Fighting rages along Damascus airport road

Activists say road closed following heavy clashes, as the internet is shut off across the country.

Syria
Fighting in Damascus and its suburbs has intensified in recent months [Reuters]

Battles between Syrian rebels and government troops have reportedly forced the closure of the main road leading to Damascus International Airport.

The news came as the Dubai-based Emirates airline suspended flights to the Syrian capital on Thursday.

The UK-based Syrian Observatory for Human Rights (SOHR) said there was heavy fighting “along all the areas along the road” to the airport, southeast of the city.

The activist group said clashes were particularly intense in Babbila, a suburb bordering the rebel stronghold of Tadamoun.

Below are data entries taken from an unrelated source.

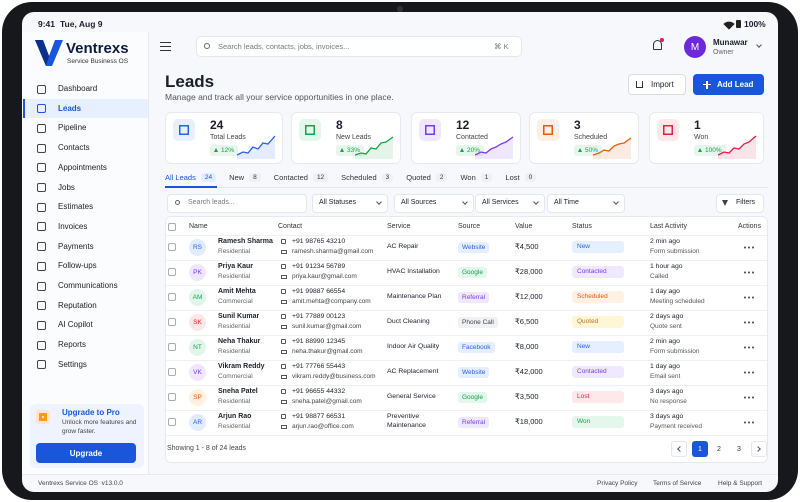 This screenshot has width=800, height=502. Describe the element at coordinates (427, 177) in the screenshot. I see `tab: Quoted 2` at that location.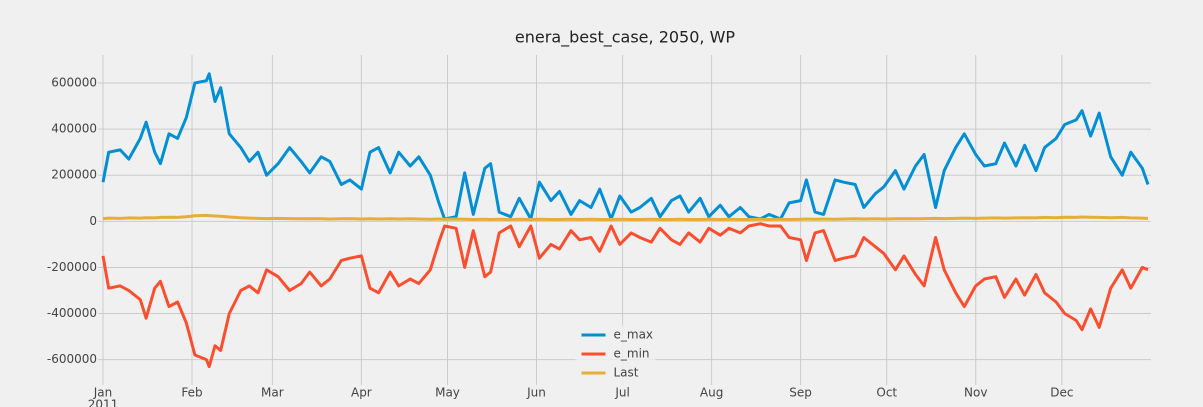 The height and width of the screenshot is (407, 1203). What do you see at coordinates (632, 354) in the screenshot?
I see `legend-label: e_min` at bounding box center [632, 354].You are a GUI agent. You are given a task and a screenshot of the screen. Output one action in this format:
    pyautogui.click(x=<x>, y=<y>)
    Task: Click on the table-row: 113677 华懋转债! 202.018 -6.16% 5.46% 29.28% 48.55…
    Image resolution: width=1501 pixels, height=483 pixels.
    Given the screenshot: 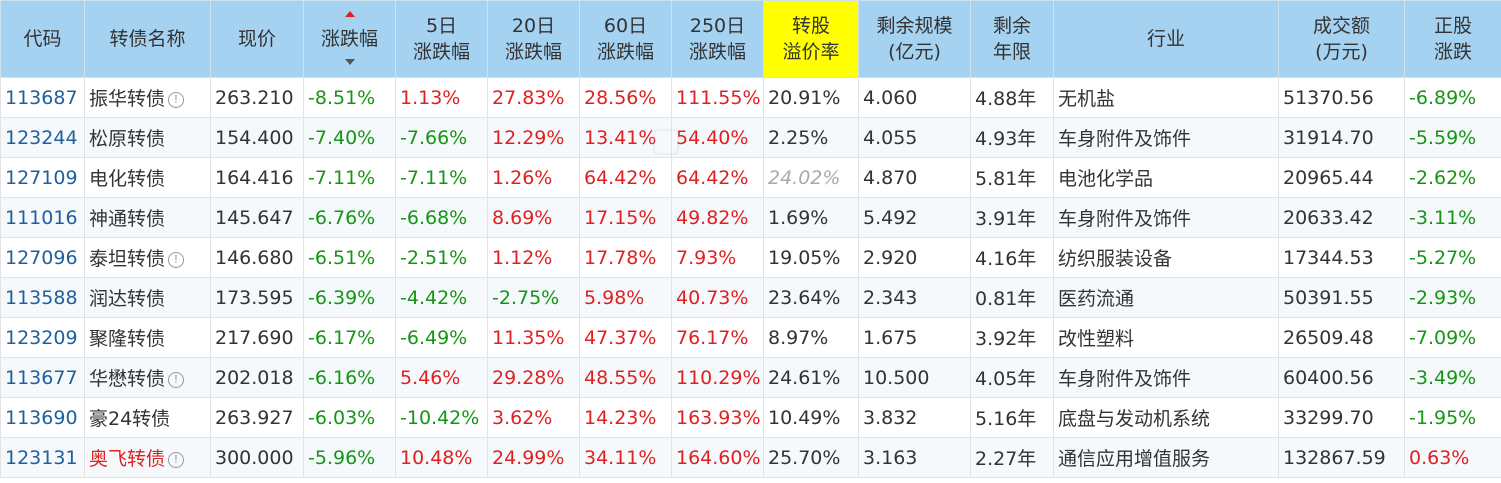 What is the action you would take?
    pyautogui.click(x=750, y=378)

State media later reported that the road had been “secured” after military intervention in the area.

“The road from the airport was secured after attacks by armed terrorist groups against cars and after a deployment of the competent forces,” state television quoted the the information ministry as saying. 

Internet shutdown

Meanwhile, residents and internet-monitoring companies said internet was cut off nationwide.

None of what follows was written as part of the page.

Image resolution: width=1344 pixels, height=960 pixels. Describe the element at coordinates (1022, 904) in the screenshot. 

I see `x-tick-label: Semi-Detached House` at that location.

Renesys, a US-based network security firm that studies internet disruptions, said Syria effectively disappeared from the internet at 12:26pm local time.

In parts of Damascus, mobile and land telephone lines were only working intermittently.

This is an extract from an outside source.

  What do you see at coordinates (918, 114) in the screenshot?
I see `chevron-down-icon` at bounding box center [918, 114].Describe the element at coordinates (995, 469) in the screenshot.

The government has previously cut phone lines and internet access in areas where regime forces are conducting major military operations but a nationwide internet shutdown is unprecedented.

Syria’s minister of information said “terrorists”, not the state, were responsible for the internet outage, a pro-government TV station reported.

“It is not true that the state cut the internet. The terrorists targeted the internet lines, resulting in some regions being cut off,” he was quoted by al-Ikhbariya as saying.

State TV quoted the telecommunications minister as saying engineers were working to repair what he said was a fault in the main communications and internet cable.

Emirates said it was suspending daily flights to Damascus “until further notice”, but other airlines continued operations.

Airport sources in Cairo said an Egypt Air flight that left at 1:30pm (11:30 GMT) had landed in Damascus as scheduled.

“The Egypt Air plane has arrived … and passengers are all safe but the pilot was instructed to take off back to Cairo without passengers if he felt that the situation there is not good to stay for longer,” an official at Cairo airport said.

Elsewhere in the capital, warplanes bombed the neighbourhoods of Kafr Souseh and Daraya, opposition activists said.

Rebels who control large swathes of territory in northern Syria have made military gains in past days, including for the first time shooting down one of the regime’s attack aircraft using a surface-to-air missile.

Several rebel brigades attacked the Wadi Daif base in Idlib province on Thursday, opposition sources said, while the army responded with shelling. 

Fighting was also reported outside the nearby rebel-held town of Maaret al-Numan.

In the country’s commercial capital, Aleppo, an air strike on Thursday killed at least 15 civilians, according to the SOHR.

“At least 15 people, among them five children and two women, were killed when a warplane dropped two bombs on the Ansari district of Aleppo,” the group’s head Rami Abdelrahman told the AFP news agency.